Lo que yo no acababa de entender, hace dos años, era en qué aquello podía molestar al socialismo caudillista que es el del legítimo cónyuge de Begoña Gómez. Mussolini, director del diario socialista Avanti, se formó en política como un caudillo particularmente populista del Partido Socialista Italiano. Y, cuando decidió escindirse de él, para formar sus Fascios de Acción Revolucionaria, más tarde Fascios Italianos de Combate y finalmente el Partido Nacional Fascista (que, a partir de 1943, tomaría el nombre de Partido Fascista Republicano), arrastró en su destino a buena parte de una base obrera socialista, que descubrió hasta qué punto la servidumbre a un jefe carismático puede ser placentera. Leer los volúmenes de ‘Il romanzo di Ferrara’, de Giorgio Bassani, nos impone la melancolía de constatar hasta qué punto entre el populismo socialista y el fascismo mussoliniano la frontera fue tenue, y hasta qué grado el amor al líder puede convertir a amables socialdemócratas en bandas de feroces delincuentes. De lo del nazismo, no hace falta decir demasiado. Baste con explicitar el completo nombre del partido nazi: ‘Partido Socialista Nacional de los Trabajadores Alemanes’. Los fascismos –en sus diversas variantes– son los hijos salvajes del socialismo. Salvajes, sin duda. Y, sin duda, socialistas.
Pero no, hace dos años, el Doctor Sánchez no andaba para matices históricos ni literarios: Orban era una amenaza nazi y Meloni una fascista con cuyo contacto cualquier político podía sólo corromperse y poner en marcha la definitiva destrucción de Europa.
Se acabó ahora esa convicción. Pedro Sánchez da orden a los suyos de votar a los candidatos –¿’fascistas’?– de Orban y de Meloni en la Comisión Europea. ¿Ha descubierto, al fin, el marido de Begoña Gómez sus verdaderas convicciones más profundas en ese viscoso cenagal del socialismo populista? No, no es ni siquiera eso: para tener convicciones fascistas, es condición previa ser capaz de tener convicciones. No es el caso. El presidente del Gobierno español tiene intereses. Personalísimos. Que pasan por mantenerse en la Moncloa, antes de que el juez pase, de imputar a un cónyuge, a imputar a ambos: eso que, hace unos años hubiera sido impensable y que es hoy una opción de par en par abierta.
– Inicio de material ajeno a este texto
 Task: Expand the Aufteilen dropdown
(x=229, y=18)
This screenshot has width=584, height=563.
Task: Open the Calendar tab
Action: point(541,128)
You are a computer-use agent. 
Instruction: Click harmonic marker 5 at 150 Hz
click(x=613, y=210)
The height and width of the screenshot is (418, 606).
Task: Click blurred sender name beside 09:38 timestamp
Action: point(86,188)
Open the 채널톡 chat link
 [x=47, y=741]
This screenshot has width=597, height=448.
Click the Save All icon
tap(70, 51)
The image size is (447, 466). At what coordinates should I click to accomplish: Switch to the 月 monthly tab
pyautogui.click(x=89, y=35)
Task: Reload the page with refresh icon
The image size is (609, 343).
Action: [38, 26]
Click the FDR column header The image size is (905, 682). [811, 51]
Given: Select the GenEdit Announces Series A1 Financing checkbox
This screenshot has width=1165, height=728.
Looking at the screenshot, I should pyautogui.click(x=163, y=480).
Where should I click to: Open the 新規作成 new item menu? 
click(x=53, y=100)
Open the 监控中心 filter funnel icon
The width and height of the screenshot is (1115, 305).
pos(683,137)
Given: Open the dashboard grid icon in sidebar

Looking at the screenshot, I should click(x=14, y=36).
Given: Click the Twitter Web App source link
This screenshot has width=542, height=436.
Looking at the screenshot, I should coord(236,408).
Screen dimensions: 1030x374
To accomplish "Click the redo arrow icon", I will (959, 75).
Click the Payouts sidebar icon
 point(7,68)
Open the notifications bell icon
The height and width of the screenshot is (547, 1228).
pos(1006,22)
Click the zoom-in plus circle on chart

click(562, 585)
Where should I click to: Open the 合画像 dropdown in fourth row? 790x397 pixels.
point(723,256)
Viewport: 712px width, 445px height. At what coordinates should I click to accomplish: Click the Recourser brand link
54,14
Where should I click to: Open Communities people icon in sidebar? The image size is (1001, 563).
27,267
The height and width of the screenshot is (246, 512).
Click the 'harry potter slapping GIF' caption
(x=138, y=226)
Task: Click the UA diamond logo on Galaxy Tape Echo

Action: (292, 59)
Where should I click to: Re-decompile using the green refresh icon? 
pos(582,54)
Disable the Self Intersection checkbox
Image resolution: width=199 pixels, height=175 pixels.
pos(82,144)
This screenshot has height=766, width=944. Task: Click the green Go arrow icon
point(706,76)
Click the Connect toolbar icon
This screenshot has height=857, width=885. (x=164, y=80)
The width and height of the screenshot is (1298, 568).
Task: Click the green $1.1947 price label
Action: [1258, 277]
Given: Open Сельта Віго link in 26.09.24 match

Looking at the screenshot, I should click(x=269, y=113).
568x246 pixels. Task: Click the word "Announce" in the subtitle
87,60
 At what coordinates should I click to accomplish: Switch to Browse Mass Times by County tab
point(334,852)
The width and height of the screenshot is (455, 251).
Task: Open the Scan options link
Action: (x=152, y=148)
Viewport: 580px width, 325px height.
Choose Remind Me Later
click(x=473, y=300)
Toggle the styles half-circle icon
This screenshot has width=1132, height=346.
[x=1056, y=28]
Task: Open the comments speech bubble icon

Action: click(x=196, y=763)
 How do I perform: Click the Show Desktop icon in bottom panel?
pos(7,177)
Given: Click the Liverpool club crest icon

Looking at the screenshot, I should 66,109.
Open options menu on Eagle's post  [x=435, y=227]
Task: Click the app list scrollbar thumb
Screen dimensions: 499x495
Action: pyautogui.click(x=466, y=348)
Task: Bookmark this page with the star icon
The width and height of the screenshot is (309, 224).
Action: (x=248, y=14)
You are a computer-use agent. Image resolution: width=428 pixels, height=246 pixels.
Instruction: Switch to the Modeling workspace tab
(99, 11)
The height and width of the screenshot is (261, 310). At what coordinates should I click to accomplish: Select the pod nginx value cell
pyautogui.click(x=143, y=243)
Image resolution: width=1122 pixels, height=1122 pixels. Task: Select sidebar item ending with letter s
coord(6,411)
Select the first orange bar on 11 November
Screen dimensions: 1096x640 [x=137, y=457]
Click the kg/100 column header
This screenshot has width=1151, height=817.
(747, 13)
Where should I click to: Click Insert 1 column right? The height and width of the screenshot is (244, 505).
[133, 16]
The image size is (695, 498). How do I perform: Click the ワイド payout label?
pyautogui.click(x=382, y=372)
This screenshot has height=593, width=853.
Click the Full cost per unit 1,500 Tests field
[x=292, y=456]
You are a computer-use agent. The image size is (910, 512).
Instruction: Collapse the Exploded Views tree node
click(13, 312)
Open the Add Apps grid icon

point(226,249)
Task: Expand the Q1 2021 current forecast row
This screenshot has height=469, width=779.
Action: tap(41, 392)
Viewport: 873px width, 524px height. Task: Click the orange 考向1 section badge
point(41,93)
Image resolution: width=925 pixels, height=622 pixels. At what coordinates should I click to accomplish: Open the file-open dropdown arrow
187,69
Y tiene que ir situando a peones fieles en lo más alto del Gobierno Europeo, como segunda línea de trincheras, por si la cosa acaba de ponerse de verdad fea en España. Y no, Meloni no es ya una fascista odiosa. Ni Orban un neonazi abominable. Todos son colegas con los que intercambiar cromos. Y cobrar, desde Bruselas, el mismo salario del miedo. El que hará aún más rica a la señora Ribera. Por supuesto.
Y, claro, claro que «estos fueron mis principios. ¿No le gustaron? Pues, hombre, no se preocupe demasiado. Tengo otros. Y una doble función para todos ellos: ser impune en familia y ganar mucho dinero. Para mí y para los míos».
Sí, es muchísimo mejor que lo de Groucho.